Thirty stranded travelers said goodbye after staying two nights.
Fourteen others settled in for their third straight overnight stay. And four more who had spent a chilly, frightening night in their snowbound car stopped in for some cocoa before hitting the road.
That was New Year's Eve at the Glover family's small ranch home between Clayton and Springer, which became the only port in the storm for dozens of northeastern New Mexico travelers caught in the Blizzard of 2006.
"It's pretty quiet," Christine Glover said in a telephone interview Sunday evening as 14 houseguests prepared to ring in 2007 in her 1,200-square-foot house.
Compared to the whole group of 44 that had spent Friday and Saturday nights there, "We can all kind of walk and have our own space," she said.
Randy and Christine Glover's Triple M Cattle Co. is just off U.S. 56, about 40 miles west of Clayton. That area of New Mexico saw up to 30 inches of snow and drifts of 10 to 15 feet from the storm that blasted much of New Mexico late last week.
The 44 motorists stranded on U.S. 56 made their way to the Glover home Friday after the Glovers heard some of them talking via two-way radio and realized they weren't far away in the white-out.
Christine Glover said after two snowbound days, the group woke up at daybreak Sunday to a sweet sight: Two plows blasting through the drifts on the highway, followed by a State Police officer.

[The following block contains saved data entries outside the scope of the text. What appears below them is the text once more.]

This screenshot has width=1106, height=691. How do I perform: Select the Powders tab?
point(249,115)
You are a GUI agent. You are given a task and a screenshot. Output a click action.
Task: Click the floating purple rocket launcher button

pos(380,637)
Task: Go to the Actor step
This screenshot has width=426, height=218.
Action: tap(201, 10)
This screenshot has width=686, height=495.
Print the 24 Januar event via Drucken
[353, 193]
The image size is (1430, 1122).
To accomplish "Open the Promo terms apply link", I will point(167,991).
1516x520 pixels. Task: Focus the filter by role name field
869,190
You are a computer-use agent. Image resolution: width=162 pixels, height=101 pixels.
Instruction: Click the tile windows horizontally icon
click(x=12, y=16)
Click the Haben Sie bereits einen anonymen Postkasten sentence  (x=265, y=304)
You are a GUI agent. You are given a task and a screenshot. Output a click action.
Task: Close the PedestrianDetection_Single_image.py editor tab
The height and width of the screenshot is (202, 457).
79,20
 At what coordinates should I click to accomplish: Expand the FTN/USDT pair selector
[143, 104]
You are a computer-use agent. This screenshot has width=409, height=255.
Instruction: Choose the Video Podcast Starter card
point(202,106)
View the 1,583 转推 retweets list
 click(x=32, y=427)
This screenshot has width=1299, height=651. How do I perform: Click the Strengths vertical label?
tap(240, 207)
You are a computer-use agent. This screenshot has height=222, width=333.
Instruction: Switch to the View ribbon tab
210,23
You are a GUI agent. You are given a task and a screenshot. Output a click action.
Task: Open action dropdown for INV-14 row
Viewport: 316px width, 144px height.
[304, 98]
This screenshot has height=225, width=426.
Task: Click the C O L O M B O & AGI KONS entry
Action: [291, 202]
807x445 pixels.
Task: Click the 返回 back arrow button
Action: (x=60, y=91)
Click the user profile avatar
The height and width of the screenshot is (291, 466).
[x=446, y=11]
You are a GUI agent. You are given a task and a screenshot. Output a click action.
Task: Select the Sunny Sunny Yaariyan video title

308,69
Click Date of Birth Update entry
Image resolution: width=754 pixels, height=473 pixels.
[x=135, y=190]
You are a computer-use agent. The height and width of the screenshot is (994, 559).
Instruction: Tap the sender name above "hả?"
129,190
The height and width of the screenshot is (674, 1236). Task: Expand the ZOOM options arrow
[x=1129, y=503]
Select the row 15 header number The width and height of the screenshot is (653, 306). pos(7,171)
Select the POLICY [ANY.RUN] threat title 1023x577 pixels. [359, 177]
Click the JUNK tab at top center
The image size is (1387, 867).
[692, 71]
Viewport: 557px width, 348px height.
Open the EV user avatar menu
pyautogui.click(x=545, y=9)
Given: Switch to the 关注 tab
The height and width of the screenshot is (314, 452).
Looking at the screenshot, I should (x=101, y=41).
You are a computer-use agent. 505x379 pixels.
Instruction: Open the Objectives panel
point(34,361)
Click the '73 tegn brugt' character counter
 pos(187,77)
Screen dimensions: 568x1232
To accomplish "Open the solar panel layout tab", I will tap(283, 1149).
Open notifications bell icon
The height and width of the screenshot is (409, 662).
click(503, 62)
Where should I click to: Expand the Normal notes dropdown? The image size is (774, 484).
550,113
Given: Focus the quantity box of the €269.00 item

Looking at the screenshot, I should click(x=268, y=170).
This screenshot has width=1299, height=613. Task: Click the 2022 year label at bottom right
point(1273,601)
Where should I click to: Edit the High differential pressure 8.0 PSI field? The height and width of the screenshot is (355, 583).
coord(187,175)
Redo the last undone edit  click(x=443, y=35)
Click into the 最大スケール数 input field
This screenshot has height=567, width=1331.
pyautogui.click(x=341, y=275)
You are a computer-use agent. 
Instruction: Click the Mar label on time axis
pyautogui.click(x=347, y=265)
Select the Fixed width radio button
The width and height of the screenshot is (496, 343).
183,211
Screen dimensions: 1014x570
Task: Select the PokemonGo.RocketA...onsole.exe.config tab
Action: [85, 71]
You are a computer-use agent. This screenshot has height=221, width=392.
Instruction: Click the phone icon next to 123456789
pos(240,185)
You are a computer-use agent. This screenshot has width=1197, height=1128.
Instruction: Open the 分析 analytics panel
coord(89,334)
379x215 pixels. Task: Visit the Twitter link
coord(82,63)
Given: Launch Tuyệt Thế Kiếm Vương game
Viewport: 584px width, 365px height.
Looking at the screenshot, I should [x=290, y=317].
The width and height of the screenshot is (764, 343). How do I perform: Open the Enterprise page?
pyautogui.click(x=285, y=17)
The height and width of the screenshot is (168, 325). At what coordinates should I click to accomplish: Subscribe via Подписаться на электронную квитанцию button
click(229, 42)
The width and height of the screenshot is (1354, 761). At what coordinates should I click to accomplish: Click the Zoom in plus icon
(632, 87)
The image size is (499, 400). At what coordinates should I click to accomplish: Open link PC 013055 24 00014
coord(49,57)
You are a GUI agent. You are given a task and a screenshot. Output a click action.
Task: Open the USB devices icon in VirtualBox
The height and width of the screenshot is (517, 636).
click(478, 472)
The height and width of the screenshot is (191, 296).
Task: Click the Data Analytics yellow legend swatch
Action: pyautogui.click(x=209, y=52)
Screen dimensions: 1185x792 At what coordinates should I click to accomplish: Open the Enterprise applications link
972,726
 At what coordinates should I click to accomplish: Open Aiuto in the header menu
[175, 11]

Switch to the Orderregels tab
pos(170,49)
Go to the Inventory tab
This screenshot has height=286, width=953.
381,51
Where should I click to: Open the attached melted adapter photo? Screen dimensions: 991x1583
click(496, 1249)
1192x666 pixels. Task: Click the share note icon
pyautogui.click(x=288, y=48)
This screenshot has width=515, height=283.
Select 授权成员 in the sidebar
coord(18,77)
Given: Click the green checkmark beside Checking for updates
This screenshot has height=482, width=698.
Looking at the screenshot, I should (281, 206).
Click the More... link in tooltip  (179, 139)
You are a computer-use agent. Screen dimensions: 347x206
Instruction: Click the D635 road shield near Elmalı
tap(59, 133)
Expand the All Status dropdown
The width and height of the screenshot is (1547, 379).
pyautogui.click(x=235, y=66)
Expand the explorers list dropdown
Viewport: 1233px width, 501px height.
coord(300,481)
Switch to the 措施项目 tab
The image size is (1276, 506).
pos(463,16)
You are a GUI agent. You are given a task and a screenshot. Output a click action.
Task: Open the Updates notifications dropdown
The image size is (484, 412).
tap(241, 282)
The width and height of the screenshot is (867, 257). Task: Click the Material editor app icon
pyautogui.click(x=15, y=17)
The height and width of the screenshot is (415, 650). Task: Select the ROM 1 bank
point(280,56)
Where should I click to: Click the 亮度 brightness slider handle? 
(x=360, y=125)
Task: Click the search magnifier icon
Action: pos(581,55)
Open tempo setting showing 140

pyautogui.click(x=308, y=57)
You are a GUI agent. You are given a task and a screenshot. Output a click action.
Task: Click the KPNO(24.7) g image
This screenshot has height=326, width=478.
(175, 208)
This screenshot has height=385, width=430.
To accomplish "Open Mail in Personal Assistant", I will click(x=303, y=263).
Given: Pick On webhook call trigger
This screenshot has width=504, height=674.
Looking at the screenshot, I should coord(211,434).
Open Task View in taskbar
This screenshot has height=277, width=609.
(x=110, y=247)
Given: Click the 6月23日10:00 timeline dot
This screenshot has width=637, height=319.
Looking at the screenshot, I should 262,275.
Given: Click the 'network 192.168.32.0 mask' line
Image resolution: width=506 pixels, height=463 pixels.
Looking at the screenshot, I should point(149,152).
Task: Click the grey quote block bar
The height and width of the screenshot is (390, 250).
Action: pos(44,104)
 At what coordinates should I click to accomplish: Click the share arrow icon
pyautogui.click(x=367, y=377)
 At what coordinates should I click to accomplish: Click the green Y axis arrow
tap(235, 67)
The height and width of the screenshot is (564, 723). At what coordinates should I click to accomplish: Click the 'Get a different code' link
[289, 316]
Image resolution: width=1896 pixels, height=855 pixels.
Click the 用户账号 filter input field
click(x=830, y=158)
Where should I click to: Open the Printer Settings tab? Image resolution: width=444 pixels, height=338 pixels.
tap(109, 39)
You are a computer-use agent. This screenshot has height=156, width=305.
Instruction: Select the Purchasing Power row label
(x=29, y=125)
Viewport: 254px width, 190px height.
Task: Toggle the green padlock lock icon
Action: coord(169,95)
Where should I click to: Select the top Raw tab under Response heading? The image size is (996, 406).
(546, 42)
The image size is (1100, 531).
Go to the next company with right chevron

Those three vehicles were followed by a car containing four people who had been stranded overnight in their vehicle on another nearby highway: They were discovered by one of the plow drivers.
(Excerpt) Read more at abqjournal.com ...
Having spent the last 40 years on the same intersection of a county road and a state highway, I've entertained my share of stranded travelers during snow storms. But NEVER 44 at one time.
Original story:
http://www.freerepublic.com/focus/f-chat/1761056/posts
I can't get my truck out of my driveway in Placitas.
My doctor pal reading over my shoulder says:
"Running low on medication?! Do you know how many heart transplant patients across the country are happily eating holiday dinner and not taking their medication at all!"
I think that if NM didn't send a helicopter that AP and Reuters would have stories about cutting out hearts in human sacrifices in New Mexico because of the George Bush Blizzard....
We lived in the middle of nowhere, but it was an interesting breakfast.
It's stuff like that you remember for years.
Yes, you are right. I was awakened early that day to run check and see if the hens had extra eggs. We actually had more than we needed (unusually so) that morning, and the pancakes and maple syrup seemed extra special that day. It is amazing how friends are made. Hospitality is an art.